* Page extract *
The group table can be broadcast to the source table. It is defined by the group arguments, when present, that is arguments that follow the semicolon ;. Otherwise, it is defined by the group table formed with the by option. When there is no by option specified either then the default into table is used instead.

The output table is the table that contains the results. The group table can be broadcast to the output table. This table is frequently equal to the group table, making the broadcast trivial. However, when no broadcast is available by default, the at option can be used to ensure matching between the by-at pairs of tuples.

Aggregations can appear in several contexts. The most common context is the assignment R.Foo = sum(S.Bar), however aggregations can also appear in filters where sum(S.Bar) > 0 or among the tile inputs.

All these concepts are probably still fuzzy to the reader at this point. In this section, we will be covering the fine print of all the aggregation mechanisms.

Scalar aggregation

Aggregators, as the name suggests, combine multiple values into one. Envision supports a whole library of aggregators. Let’s start with the sum:

table Orders = with
  [| as Pid, as OrderDate, as Quantity |]
  [| "apple",  date(2020, 4, 15), 3 |]
  [| "apple",  date(2020, 4, 16), 7 |]
  [| "orange", date(2020, 4, 16), 2 |]

show summary "My Sum" with sum(Orders.Quantity)

The script above displays the sum of all the values found in the vector Orders.Quantity. More specifically, it performs an aggregation from the Orders table to the Scalar table. This script could be rewritten in a slightly more verbose and more explicit manner:

table Orders = with
  [| as Pid, as OrderDate, as Quantity |]
  [| "apple",  date(2020, 4, 15), 3 |]
  [| "apple",  date(2020, 4, 16), 7 |]
  [| "orange", date(2020, 4, 16), 2 |]

Scalar.mySum = sum(Orders.Quantity)

show summary "My Sum" with Scalar.mySum

The aggregation works between the table Orders and the table Scalar because it’s possible to implicitly broadcast from Scalar to Orders (by design, it’s possible to broadcast from Scalar to any table). More generally, if it’s possible to broadcast from table A to table B, then it’s possible to aggregate from table B to table A.

However, it’s not possible to perform arbitrary aggregation from any table to any table - at least not without resorting to options that will be detailed later. For example:

table Orders = with
  [| as Pid, as OrderDate, as Quantity |]
  [| "apple",  date(2020, 4, 15), 3 |]
  [| "apple",  date(2020, 4, 16), 7 |]
  [| "orange", date(2020, 4, 16), 2 |]

Scalar.Foo = 42
Orders.NotWorking = sum(Scalar.Foo) // WRONG! Cannot aggregate from Scalar to Orders.

The script above does not compile because Envision cannot aggregate from Scalar to Orders. In the present situation, the illegal aggregation is nonsensical. However, as we will see in the following, there are situations where the aggregation could make sense and yet where tables lack broadcast relationships.

* Set tasks *
- A) Translate this sentence from the Envision aggregation page into Spanish: "Aggregators, as the name suggests, combine multiple values into one."
- B) On the Envision aggregation page, which table can by design be broadcast to any table?
- C) Name every column declared for the Orders table on the Envision aggregation page.
The listing after this is not needed for any task.

* Provided data *
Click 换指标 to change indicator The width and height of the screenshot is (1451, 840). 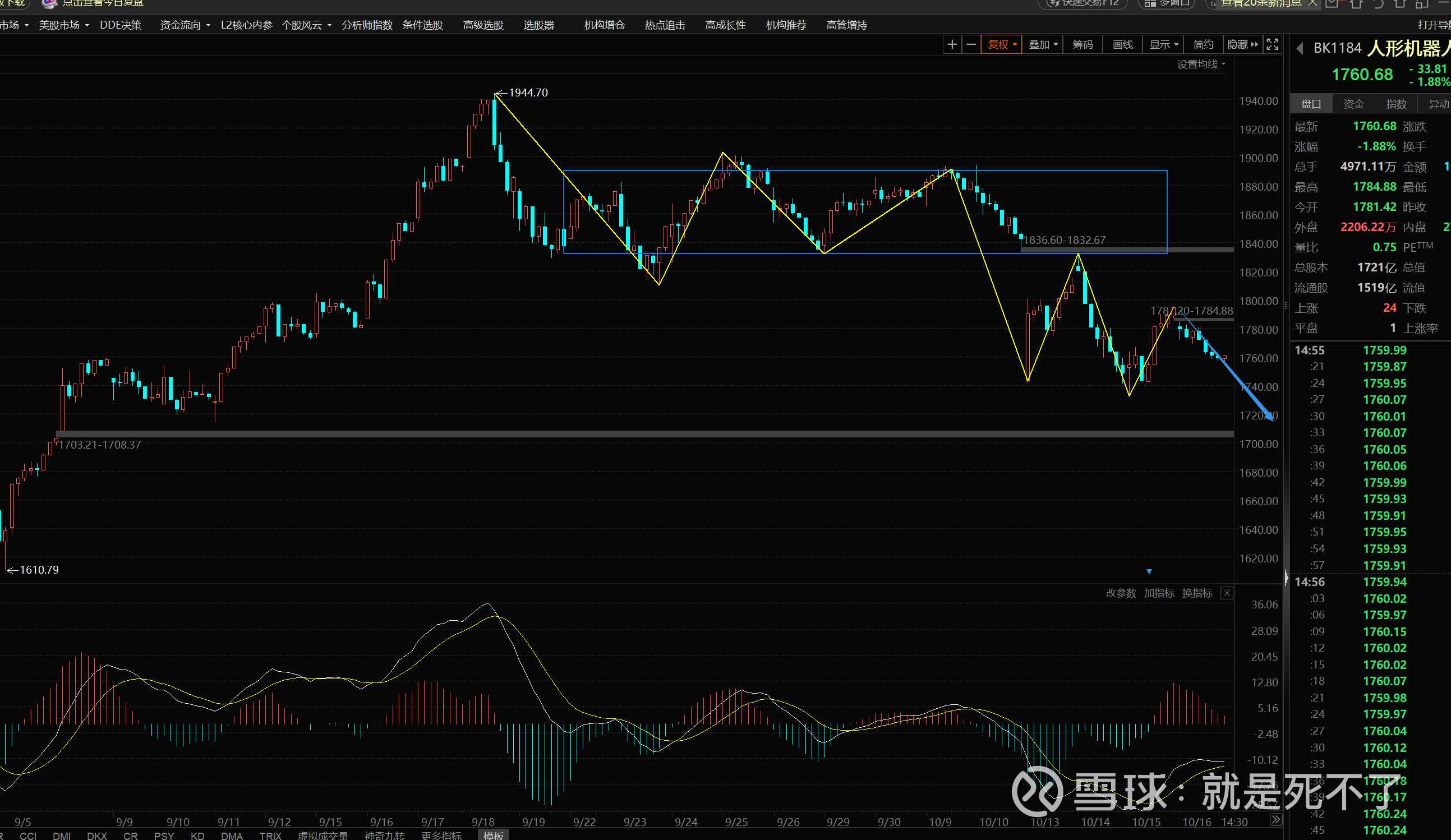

* Solutions by task *
- A) Los agregadores, como su nombre indica, combinan varios valores en uno solo.

- B) The Scalar table.

- C) Pid, OrderDate, Quantity